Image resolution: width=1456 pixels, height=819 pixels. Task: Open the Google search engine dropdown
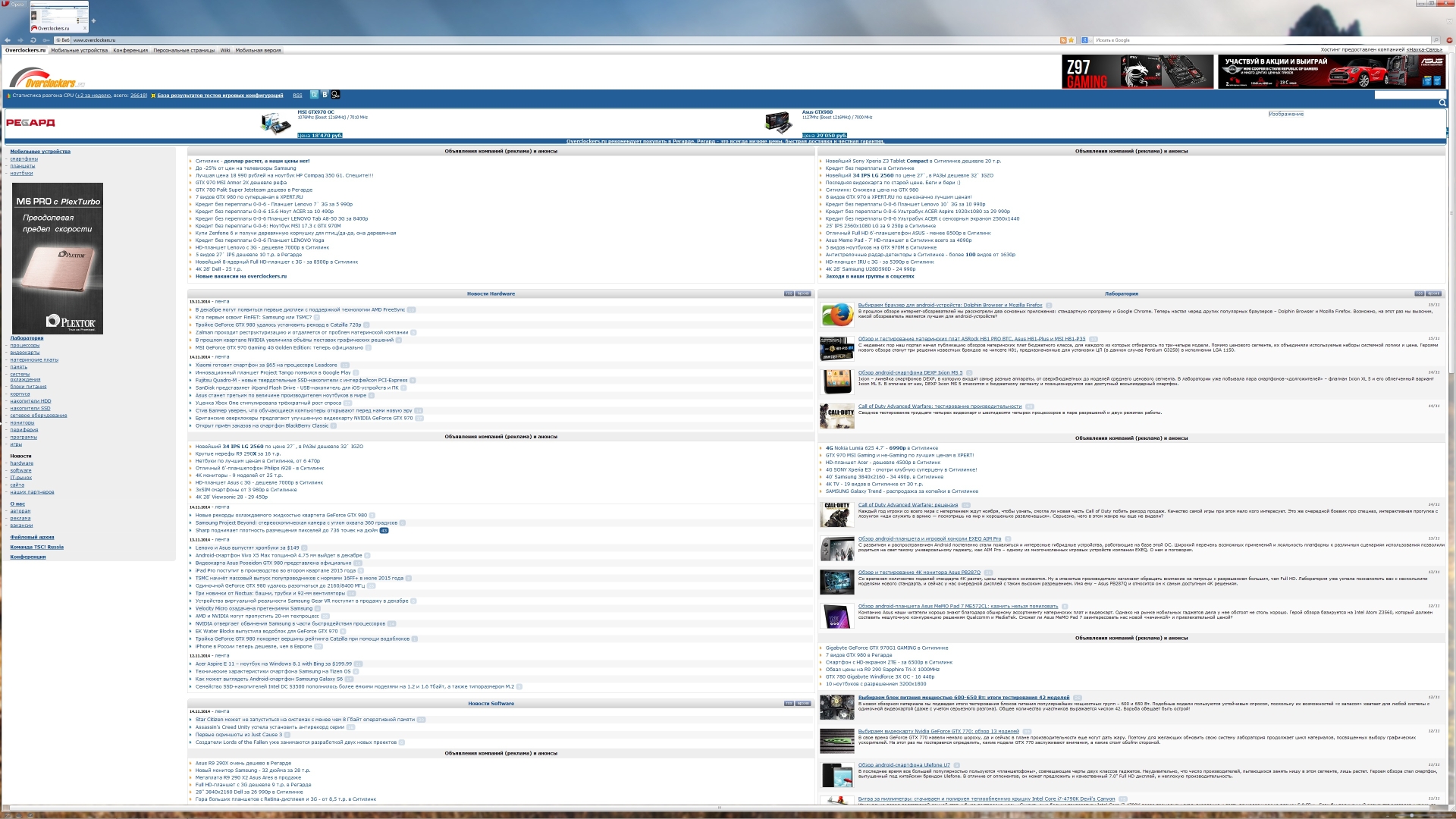click(x=1086, y=40)
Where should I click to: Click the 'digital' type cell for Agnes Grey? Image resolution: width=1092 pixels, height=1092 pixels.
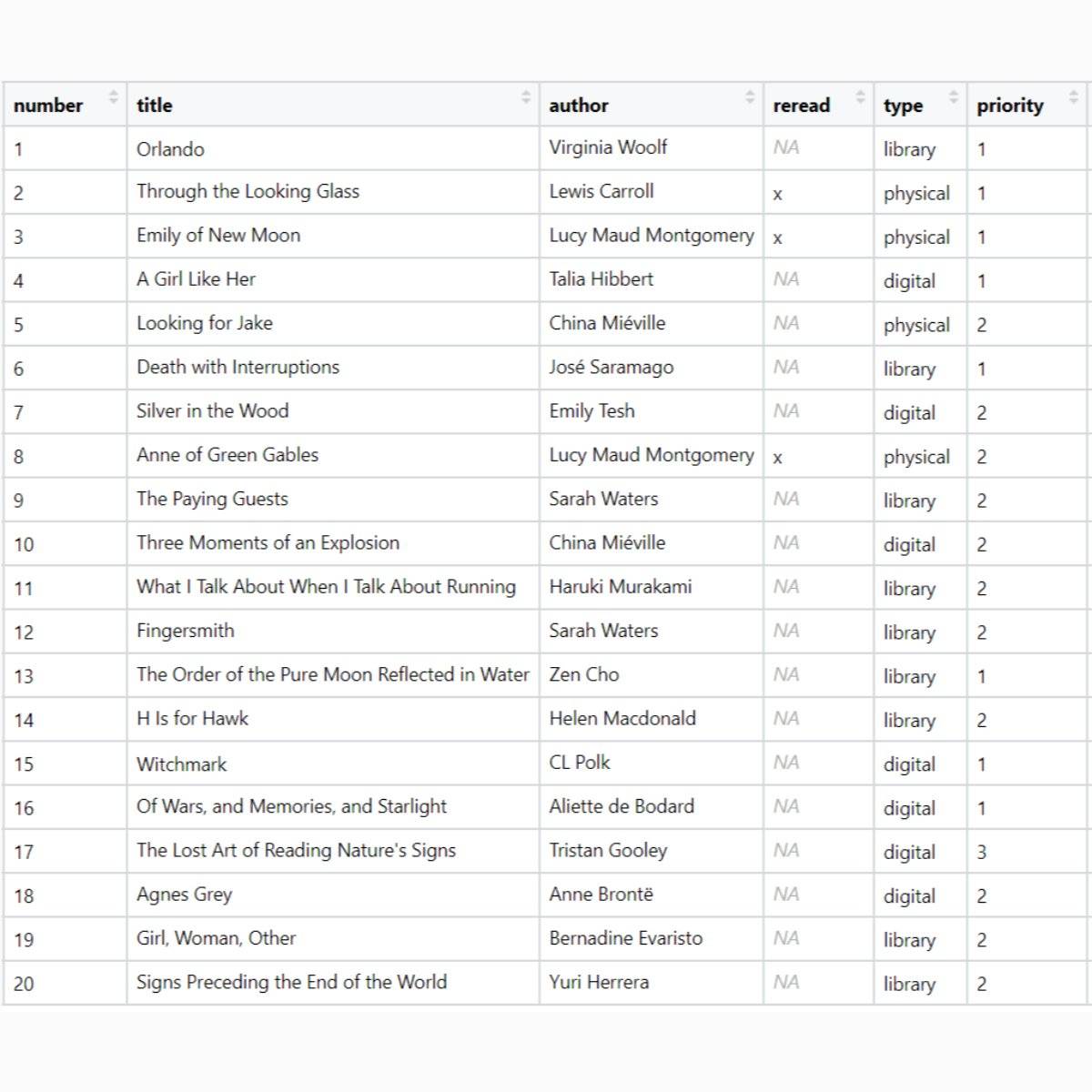coord(908,896)
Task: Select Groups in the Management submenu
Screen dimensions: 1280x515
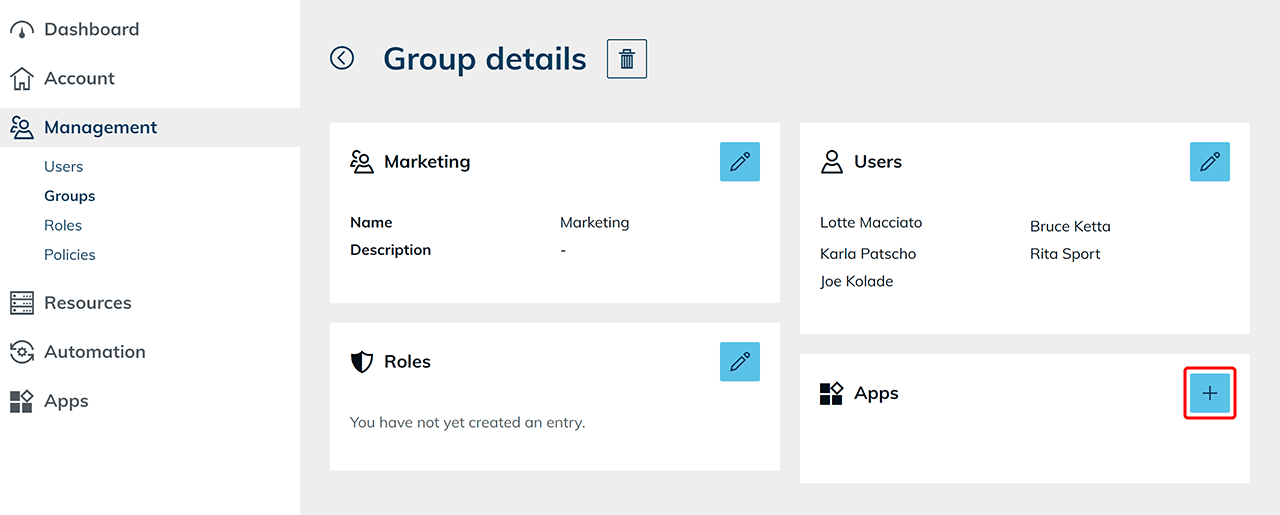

_What is being asked_
Shift each coordinate in the material's answers by adding 55 to every number, then write out all the lines of the material above again, requests included. Leave out the pictures.

_Solution below_
Image resolution: width=1456 pixels, height=819 pixels. Task: Open the Google search engine dropdown
click(x=1141, y=95)
Where should I click to: Click the 'digital' type cell for Agnes Grey? Image resolution: width=1092 pixels, height=1092 pixels.
coord(963,951)
Task: Select Groups in the Management submenu
Screen dimensions: 1280x515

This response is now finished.